*** Begin section ***

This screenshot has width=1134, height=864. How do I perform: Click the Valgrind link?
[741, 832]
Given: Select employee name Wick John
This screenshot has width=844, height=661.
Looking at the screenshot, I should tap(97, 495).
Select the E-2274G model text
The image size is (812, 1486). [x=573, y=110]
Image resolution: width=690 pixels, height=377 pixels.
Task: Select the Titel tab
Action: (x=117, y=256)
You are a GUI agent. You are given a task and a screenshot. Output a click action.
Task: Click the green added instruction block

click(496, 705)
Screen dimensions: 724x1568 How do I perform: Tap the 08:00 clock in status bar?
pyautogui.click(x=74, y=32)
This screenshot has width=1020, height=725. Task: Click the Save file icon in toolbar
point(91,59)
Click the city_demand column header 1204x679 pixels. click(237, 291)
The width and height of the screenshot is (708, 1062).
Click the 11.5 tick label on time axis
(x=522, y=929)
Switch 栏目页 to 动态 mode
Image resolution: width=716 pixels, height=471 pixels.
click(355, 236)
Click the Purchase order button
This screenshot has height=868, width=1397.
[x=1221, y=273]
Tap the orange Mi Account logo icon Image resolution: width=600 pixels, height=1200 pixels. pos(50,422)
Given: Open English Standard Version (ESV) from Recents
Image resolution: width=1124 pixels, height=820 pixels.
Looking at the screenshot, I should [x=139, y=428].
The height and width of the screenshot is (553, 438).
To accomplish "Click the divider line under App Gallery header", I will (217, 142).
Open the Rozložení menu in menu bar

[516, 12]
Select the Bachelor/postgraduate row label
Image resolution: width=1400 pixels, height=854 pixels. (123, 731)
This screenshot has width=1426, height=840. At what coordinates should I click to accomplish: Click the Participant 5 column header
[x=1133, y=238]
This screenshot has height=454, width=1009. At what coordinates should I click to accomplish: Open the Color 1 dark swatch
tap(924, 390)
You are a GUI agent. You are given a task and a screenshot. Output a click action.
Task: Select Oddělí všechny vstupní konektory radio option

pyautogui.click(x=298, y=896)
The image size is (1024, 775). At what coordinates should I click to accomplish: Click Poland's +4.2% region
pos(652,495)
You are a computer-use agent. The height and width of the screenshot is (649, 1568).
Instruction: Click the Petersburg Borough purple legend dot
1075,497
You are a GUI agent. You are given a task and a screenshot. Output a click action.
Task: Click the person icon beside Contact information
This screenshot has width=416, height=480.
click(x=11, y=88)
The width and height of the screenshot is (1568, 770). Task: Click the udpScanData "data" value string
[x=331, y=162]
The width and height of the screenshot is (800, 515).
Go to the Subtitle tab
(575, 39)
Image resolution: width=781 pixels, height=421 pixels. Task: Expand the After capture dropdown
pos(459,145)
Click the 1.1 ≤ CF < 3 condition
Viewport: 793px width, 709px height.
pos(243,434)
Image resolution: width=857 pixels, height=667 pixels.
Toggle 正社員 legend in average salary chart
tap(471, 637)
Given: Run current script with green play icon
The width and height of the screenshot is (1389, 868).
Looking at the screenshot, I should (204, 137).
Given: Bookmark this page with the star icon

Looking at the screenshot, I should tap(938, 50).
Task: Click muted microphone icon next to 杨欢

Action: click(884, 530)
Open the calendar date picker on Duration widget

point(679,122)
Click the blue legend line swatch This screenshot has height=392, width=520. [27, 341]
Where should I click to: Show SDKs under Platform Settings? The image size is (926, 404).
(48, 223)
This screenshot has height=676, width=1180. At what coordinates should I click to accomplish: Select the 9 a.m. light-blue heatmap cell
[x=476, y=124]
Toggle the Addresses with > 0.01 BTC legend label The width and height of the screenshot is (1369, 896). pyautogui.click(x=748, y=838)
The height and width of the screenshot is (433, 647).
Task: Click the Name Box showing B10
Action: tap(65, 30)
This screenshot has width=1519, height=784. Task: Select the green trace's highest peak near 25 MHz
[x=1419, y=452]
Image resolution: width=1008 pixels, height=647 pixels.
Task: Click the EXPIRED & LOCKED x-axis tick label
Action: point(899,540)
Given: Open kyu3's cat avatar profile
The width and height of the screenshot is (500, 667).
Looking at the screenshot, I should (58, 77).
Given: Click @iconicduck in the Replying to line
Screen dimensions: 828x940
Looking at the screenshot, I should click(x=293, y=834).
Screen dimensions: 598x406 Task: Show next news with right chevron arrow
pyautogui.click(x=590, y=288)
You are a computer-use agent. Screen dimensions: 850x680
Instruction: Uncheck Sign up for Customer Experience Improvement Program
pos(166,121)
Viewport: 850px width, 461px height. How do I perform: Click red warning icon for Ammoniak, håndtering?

*** End section ***

*WORK INSTRUCTION*: Each line shown above must be repeated exactly.

*EXERCISE RESULT*:
This screenshot has width=1134, height=864. How do I perform: Click the Valgrind link?
[741, 832]
Given: Select employee name Wick John
This screenshot has width=844, height=661.
Looking at the screenshot, I should tap(97, 495).
Select the E-2274G model text
The image size is (812, 1486). [x=573, y=110]
Image resolution: width=690 pixels, height=377 pixels.
Task: Select the Titel tab
Action: (x=117, y=256)
You are a GUI agent. You are given a task and a screenshot. Output a click action.
Task: Click the green added instruction block

click(496, 705)
Screen dimensions: 724x1568 How do I perform: Tap the 08:00 clock in status bar?
pyautogui.click(x=74, y=32)
This screenshot has width=1020, height=725. Task: Click the Save file icon in toolbar
point(91,59)
Click the city_demand column header 1204x679 pixels. click(237, 291)
The width and height of the screenshot is (708, 1062).
Click the 11.5 tick label on time axis
(x=522, y=929)
Switch 栏目页 to 动态 mode
Image resolution: width=716 pixels, height=471 pixels.
click(355, 236)
Click the Purchase order button
This screenshot has height=868, width=1397.
[x=1221, y=273]
Tap the orange Mi Account logo icon Image resolution: width=600 pixels, height=1200 pixels. pos(50,422)
Given: Open English Standard Version (ESV) from Recents
Image resolution: width=1124 pixels, height=820 pixels.
Looking at the screenshot, I should [x=139, y=428].
The height and width of the screenshot is (553, 438).
To accomplish "Click the divider line under App Gallery header", I will (217, 142).
Open the Rozložení menu in menu bar

[516, 12]
Select the Bachelor/postgraduate row label
Image resolution: width=1400 pixels, height=854 pixels. (123, 731)
This screenshot has width=1426, height=840. At what coordinates should I click to accomplish: Click the Participant 5 column header
[x=1133, y=238]
This screenshot has height=454, width=1009. At what coordinates should I click to accomplish: Open the Color 1 dark swatch
tap(924, 390)
You are a GUI agent. You are given a task and a screenshot. Output a click action.
Task: Select Oddělí všechny vstupní konektory radio option

pyautogui.click(x=298, y=896)
The image size is (1024, 775). At what coordinates should I click to accomplish: Click Poland's +4.2% region
pos(652,495)
You are a computer-use agent. The height and width of the screenshot is (649, 1568).
Instruction: Click the Petersburg Borough purple legend dot
1075,497
You are a GUI agent. You are given a task and a screenshot. Output a click action.
Task: Click the person icon beside Contact information
This screenshot has width=416, height=480.
click(x=11, y=88)
The width and height of the screenshot is (1568, 770). Task: Click the udpScanData "data" value string
[x=331, y=162]
The width and height of the screenshot is (800, 515).
Go to the Subtitle tab
(575, 39)
Image resolution: width=781 pixels, height=421 pixels. Task: Expand the After capture dropdown
pos(459,145)
Click the 1.1 ≤ CF < 3 condition
Viewport: 793px width, 709px height.
pos(243,434)
Image resolution: width=857 pixels, height=667 pixels.
Toggle 正社員 legend in average salary chart
tap(471, 637)
Given: Run current script with green play icon
The width and height of the screenshot is (1389, 868).
Looking at the screenshot, I should (204, 137).
Given: Bookmark this page with the star icon

Looking at the screenshot, I should tap(938, 50).
Task: Click muted microphone icon next to 杨欢

Action: click(884, 530)
Open the calendar date picker on Duration widget

point(679,122)
Click the blue legend line swatch This screenshot has height=392, width=520. [27, 341]
Where should I click to: Show SDKs under Platform Settings? The image size is (926, 404).
(48, 223)
This screenshot has height=676, width=1180. At what coordinates should I click to accomplish: Select the 9 a.m. light-blue heatmap cell
[x=476, y=124]
Toggle the Addresses with > 0.01 BTC legend label The width and height of the screenshot is (1369, 896). pyautogui.click(x=748, y=838)
The height and width of the screenshot is (433, 647).
Task: Click the Name Box showing B10
Action: tap(65, 30)
This screenshot has width=1519, height=784. Task: Select the green trace's highest peak near 25 MHz
[x=1419, y=452]
Image resolution: width=1008 pixels, height=647 pixels.
Task: Click the EXPIRED & LOCKED x-axis tick label
Action: point(899,540)
Given: Open kyu3's cat avatar profile
The width and height of the screenshot is (500, 667).
Looking at the screenshot, I should (58, 77).
Given: Click @iconicduck in the Replying to line
Screen dimensions: 828x940
Looking at the screenshot, I should click(x=293, y=834).
Screen dimensions: 598x406 Task: Show next news with right chevron arrow
pyautogui.click(x=590, y=288)
You are a computer-use agent. Screen dimensions: 850x680
Instruction: Uncheck Sign up for Customer Experience Improvement Program
pos(166,121)
Viewport: 850px width, 461px height. How do I perform: Click red warning icon for Ammoniak, håndtering?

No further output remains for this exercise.